:: Directions ::
Your answer should be the lines below from the one with "The height and" to the one with "Task: Open bookmark options dropdown", both included, given again exactly and with nothing added.

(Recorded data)
- - - -

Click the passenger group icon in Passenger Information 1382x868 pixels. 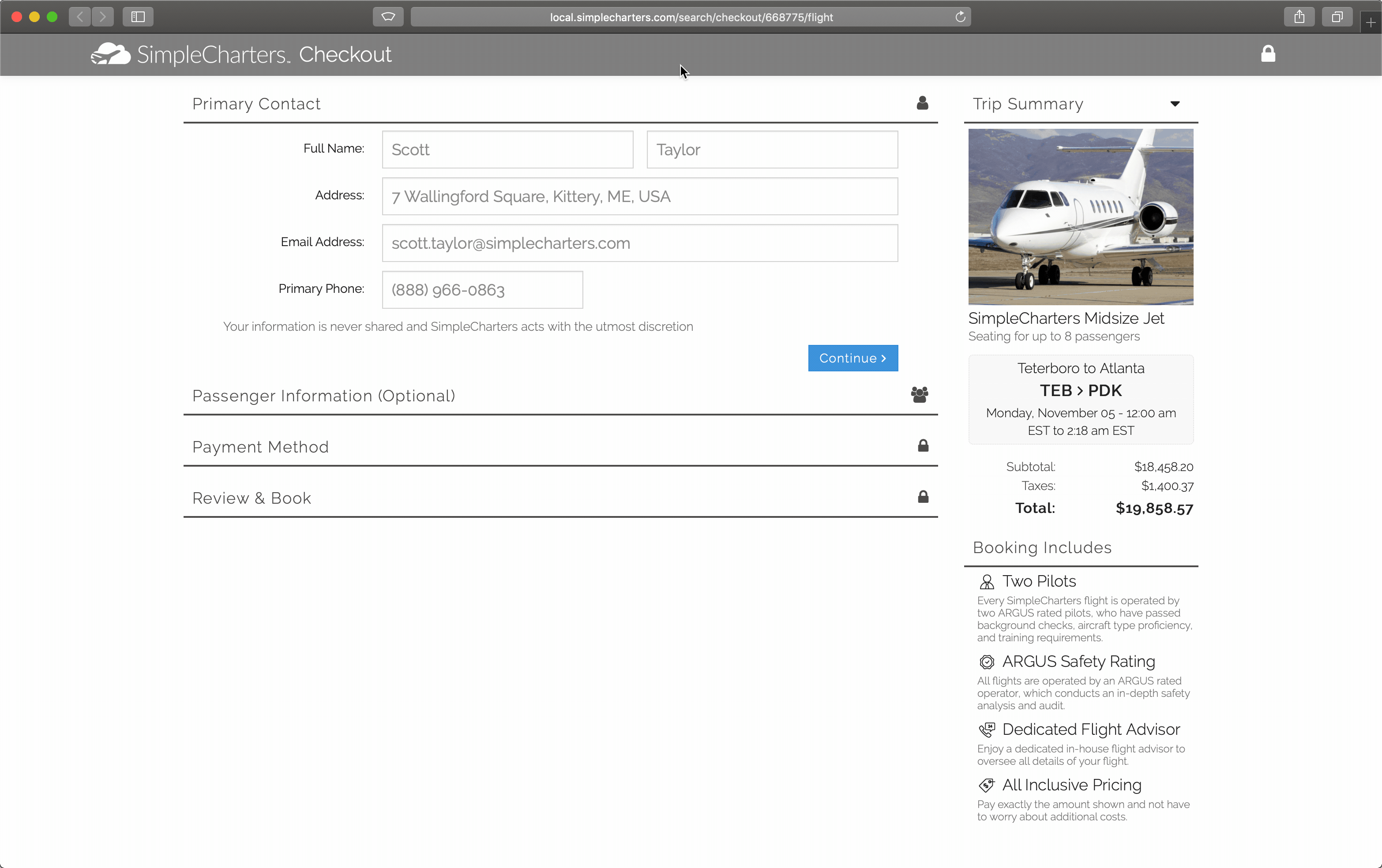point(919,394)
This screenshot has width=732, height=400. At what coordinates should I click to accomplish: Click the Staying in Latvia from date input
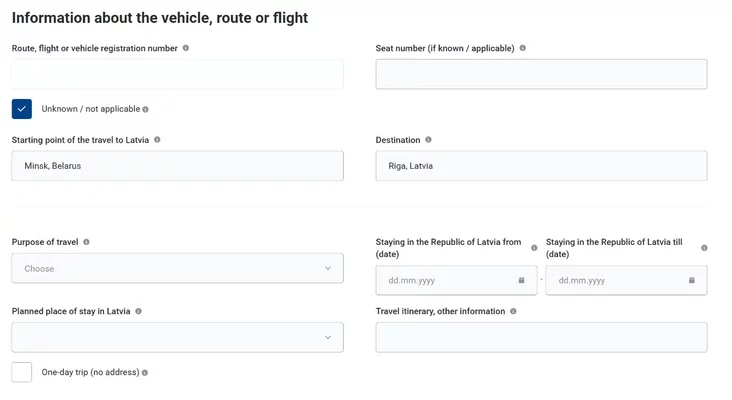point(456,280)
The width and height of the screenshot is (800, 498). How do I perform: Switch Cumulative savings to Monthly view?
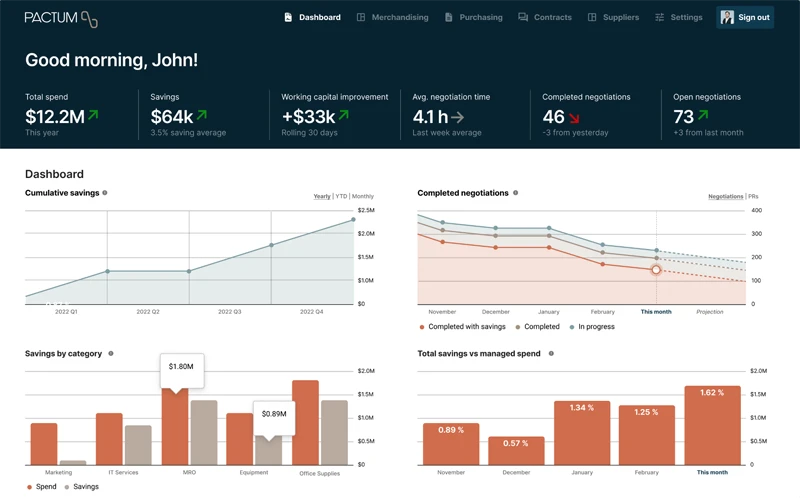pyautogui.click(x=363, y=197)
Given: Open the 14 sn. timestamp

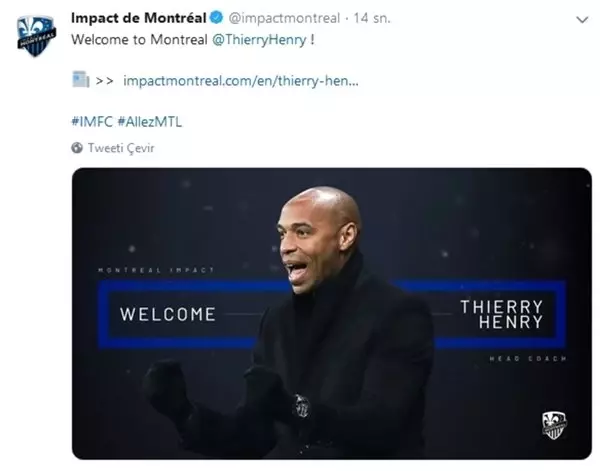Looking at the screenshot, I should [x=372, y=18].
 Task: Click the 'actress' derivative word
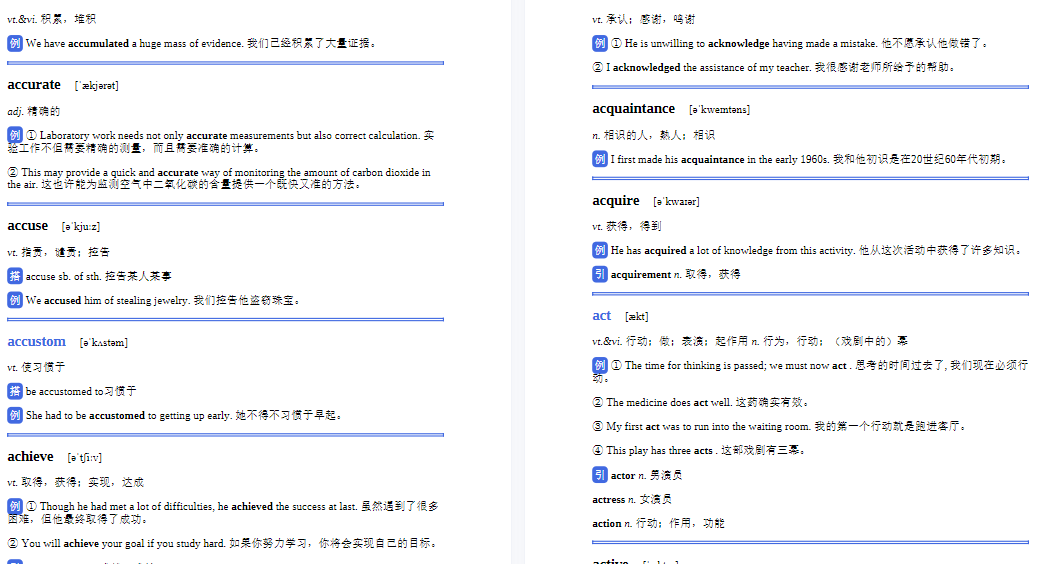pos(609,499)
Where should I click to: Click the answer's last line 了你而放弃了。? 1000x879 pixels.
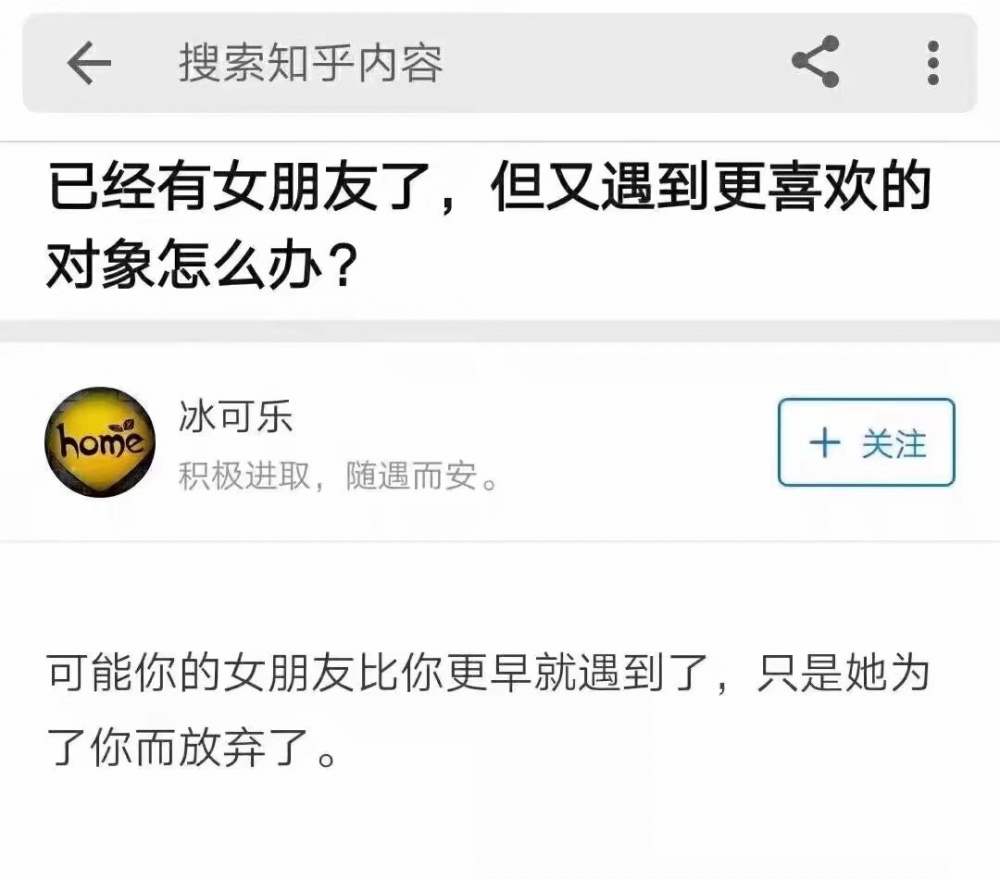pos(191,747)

- - - -

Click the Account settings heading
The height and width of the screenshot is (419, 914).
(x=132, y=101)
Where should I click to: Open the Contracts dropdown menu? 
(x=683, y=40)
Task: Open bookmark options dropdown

- - - -

:: Expected answer ::
The height and width of the screenshot is (419, 914).
(x=132, y=101)
Where should I click to: Open the Contracts dropdown menu? 
(x=683, y=40)
Task: Open bookmark options dropdown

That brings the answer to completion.